Thu | Dec 9, 2021

Emile Leiba | Current difficulties with the labour code

Published:Monday | March 11, 2019 | 2:52 PM

Even when an employer has good, substantive grounds for the dismissal of an employee, that employer can be found to have unjustifiably dismissed the employee by Industrial Disputes Tribunal (IDT) if the proper procedure was not followed.

Unfortunately, nowhere in the Labour Relations Code does it set out the procedure that must be followed in disciplinary proceedings, as required by the IDT.

This focus on procedure has caused great difficulty to employers.

While on one level it may be considered to be a social good that there are more avenues for the protection of employee rights, it must be balanced with fairness to the employer as well. There should be a clear system in place that both parties can readily access and understand, when interacting with each other in an employment environment.

If the code is ‘law’, then employers and employees need to have a clear understanding of when they are operating in breach of the law.

In practice, even when employers seek to apply the provisions of the code in their businesses, it is a veritable minefield. Some of the questions an employer is faced with at the IDT, none of which is specifically set out in the code, are:

• Did the person who signed the charging letter, which informed the employee of the charges against him, participate in the decision to terminate?

• Was the employee provided with copies of all the documents being relied on at the hearing?

• Was the employee permitted to face his or her accusers? If so, by what method?

• Was sufficient time given between the delivery of the charging letter and the date of the disciplinary hearing?

Since 2010, there have been a number of cases where the IDT has ruled against the employer, and found that the employee was unjustifiably dismissed, solely on the basis that the employer did not follow the correct procedure, despite there being good, substantive grounds for terminating the employee.

Whether one is a large business that employs thousands of employees, or there is a dispute between a domestic worker and employer, the code, in its current form, makes no differentiation in the systems the employer should have in place and the process that should be followed.

It makes no allowances for the fact that a small business environment is unlikely to have the resources, or the knowledge, to put in place a comprehensive or, indeed, any form of disciplinary procedure that would meet the requirements of the code, as interpreted by the IDT.

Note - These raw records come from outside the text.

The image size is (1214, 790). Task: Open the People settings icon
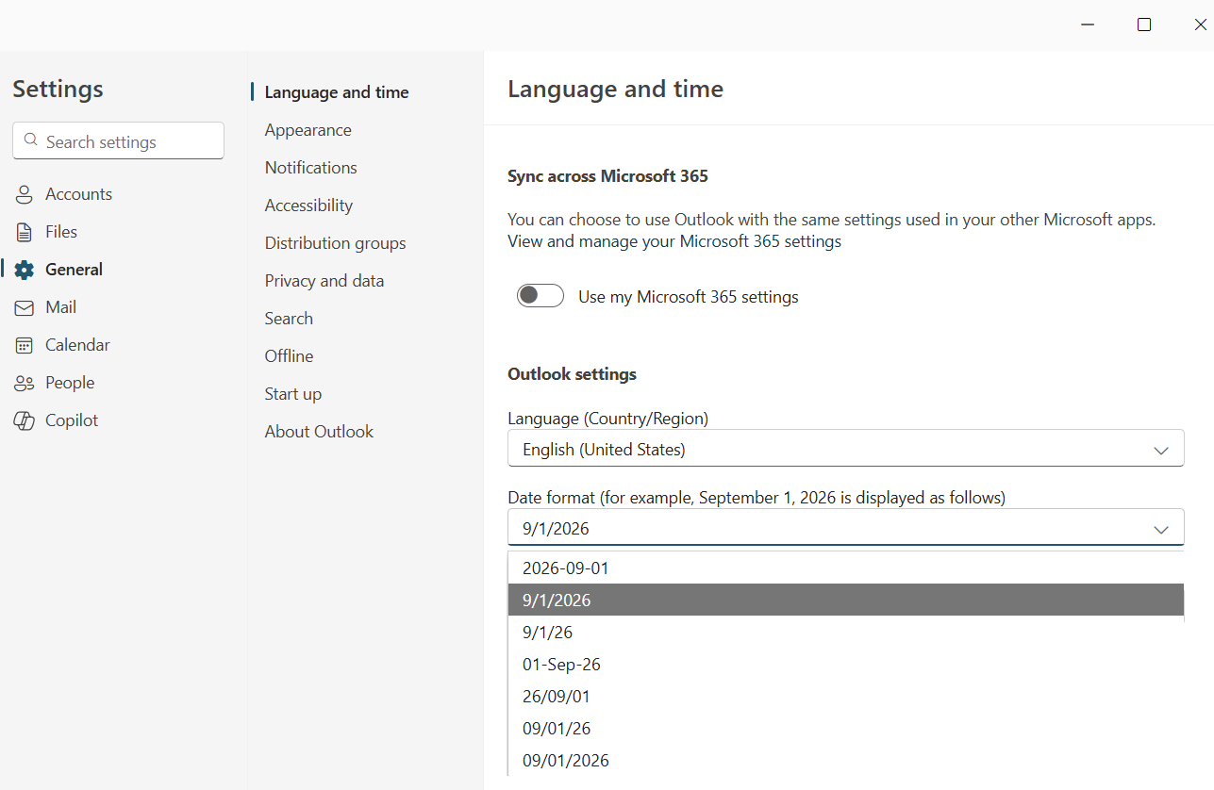coord(24,382)
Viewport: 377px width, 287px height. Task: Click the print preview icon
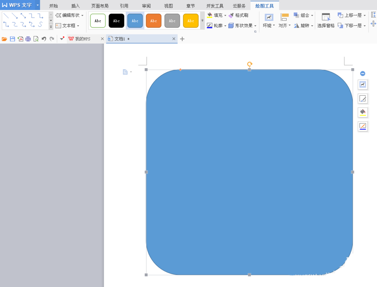click(35, 38)
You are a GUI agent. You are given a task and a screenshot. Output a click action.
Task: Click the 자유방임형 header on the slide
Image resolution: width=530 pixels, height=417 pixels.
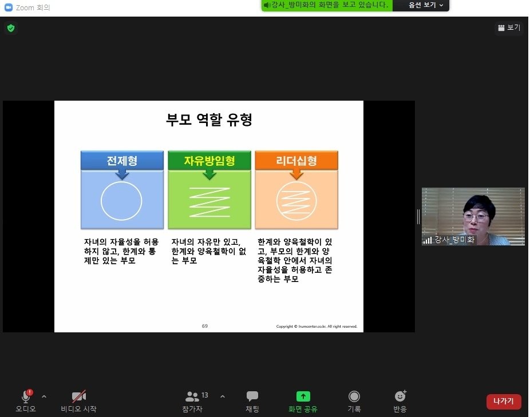click(x=209, y=161)
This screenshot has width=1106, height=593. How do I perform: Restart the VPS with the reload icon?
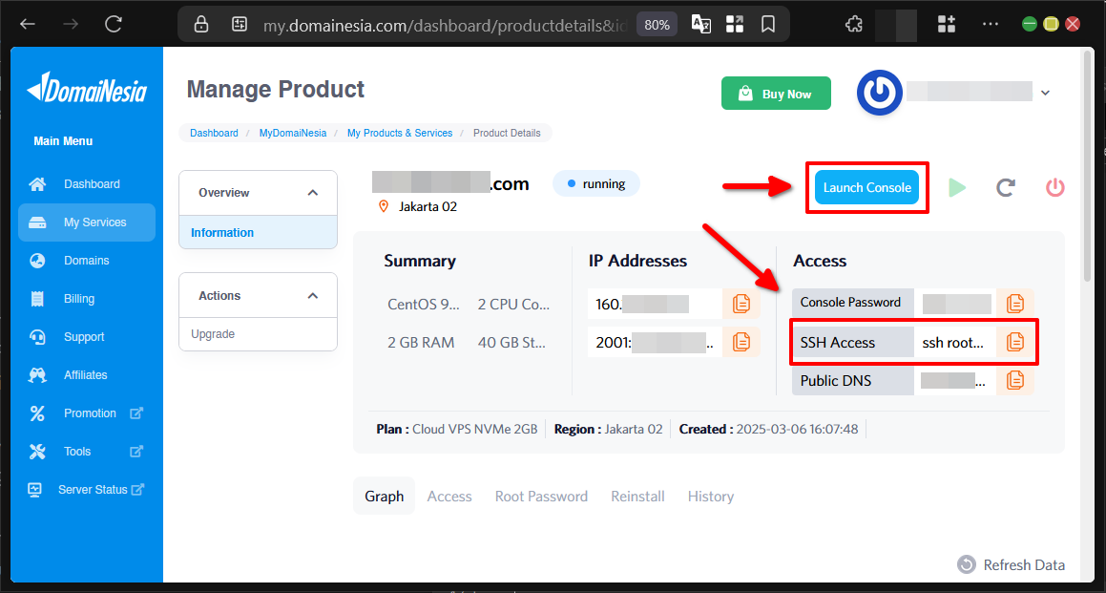click(1005, 187)
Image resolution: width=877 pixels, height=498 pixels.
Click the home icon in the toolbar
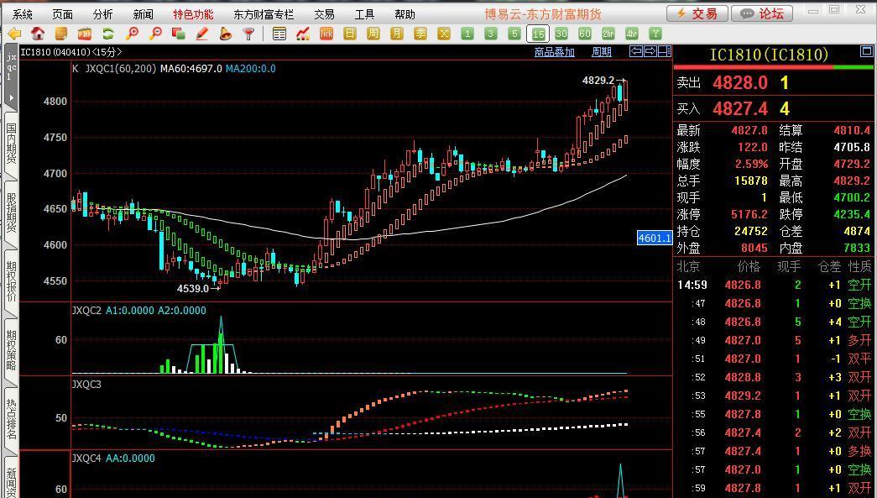pos(38,34)
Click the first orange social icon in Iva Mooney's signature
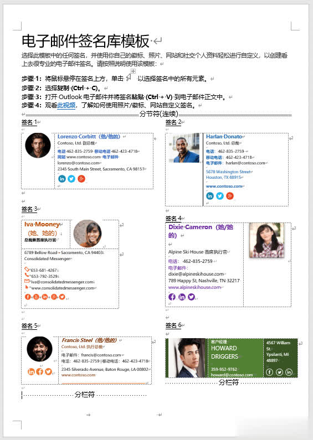Viewport: 313px width, 440px height. point(28,297)
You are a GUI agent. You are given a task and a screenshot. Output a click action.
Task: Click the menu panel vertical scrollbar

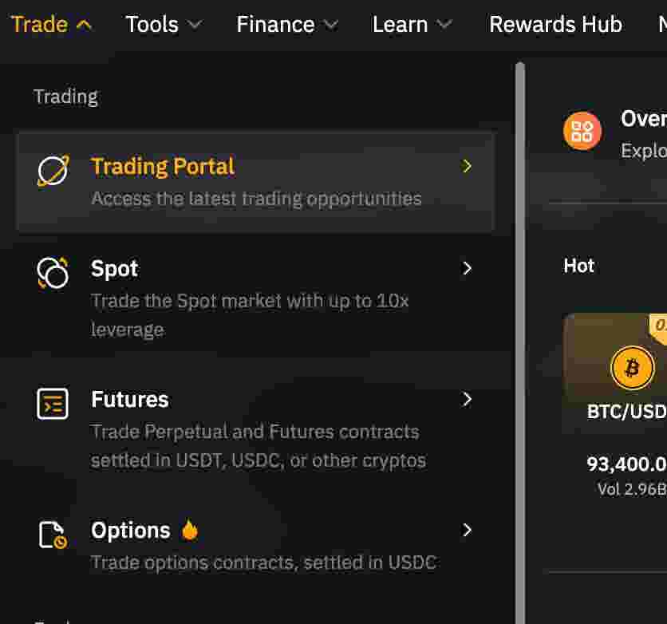click(520, 319)
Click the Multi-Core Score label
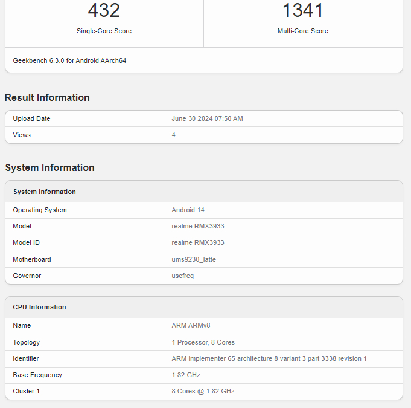The width and height of the screenshot is (411, 408). pos(303,31)
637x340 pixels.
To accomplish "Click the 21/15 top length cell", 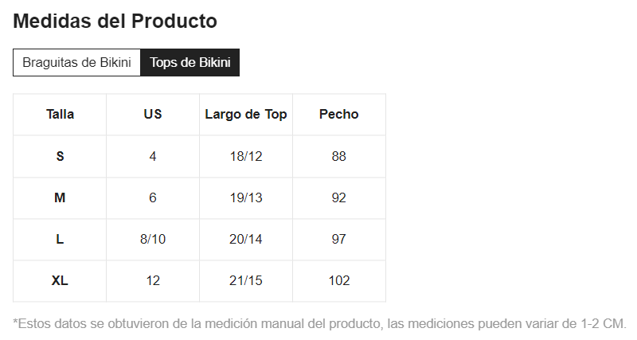I will point(246,280).
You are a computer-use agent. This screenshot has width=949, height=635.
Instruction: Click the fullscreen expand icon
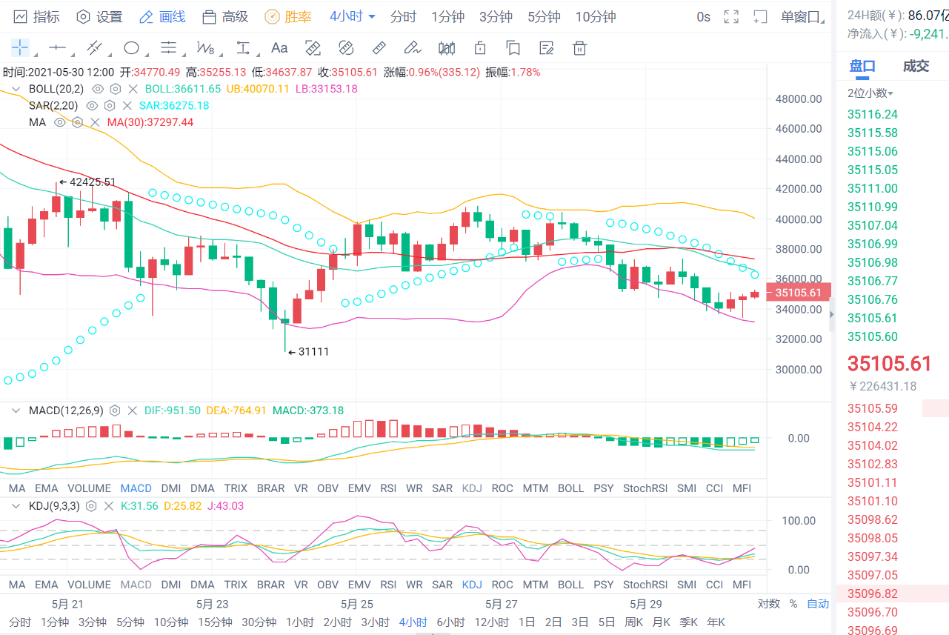point(731,16)
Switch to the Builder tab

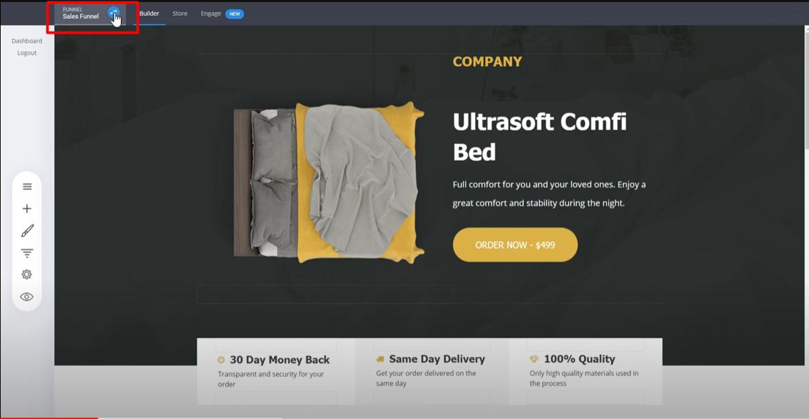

In other jurisdictions, there are monetary caps on the awards which can be made, significant filing fees to limit frivolous claims, and reasons for dismissal, which are deemed fair and unfair.

In the absence of a cap on awards, significant economic hardship can occur in respect of small businesses that are subject to large awards being made in favour of former employees.

There is no procedure in place requiring the IDT to make enquiries into the financial capability of an employer before an award is made.

The Privy Council itself, in the July 2017 decision of University of Technology Jamaica v Industrial Disputes Tribunal and Other, stated the following:

“Three points about this statutory framework are noteworthy. First, the emphasis throughout is on the settlement of disputes, whether by negotiation or conciliation or a decision of the IDT, rather than upon the determination of claims. Second, where the dispute relates to the dismissal of a worker, the IDT has a range of remedies, where ‘it finds that the dismissal was unjustifiable’. Third, its award is ‘final and conclusive’ and no proceedings can be brought to impeach it in a court of law ‘except on a point of law’. This is the sum total of the guidance given by the LRIDA in relation to the dismissal of workers.”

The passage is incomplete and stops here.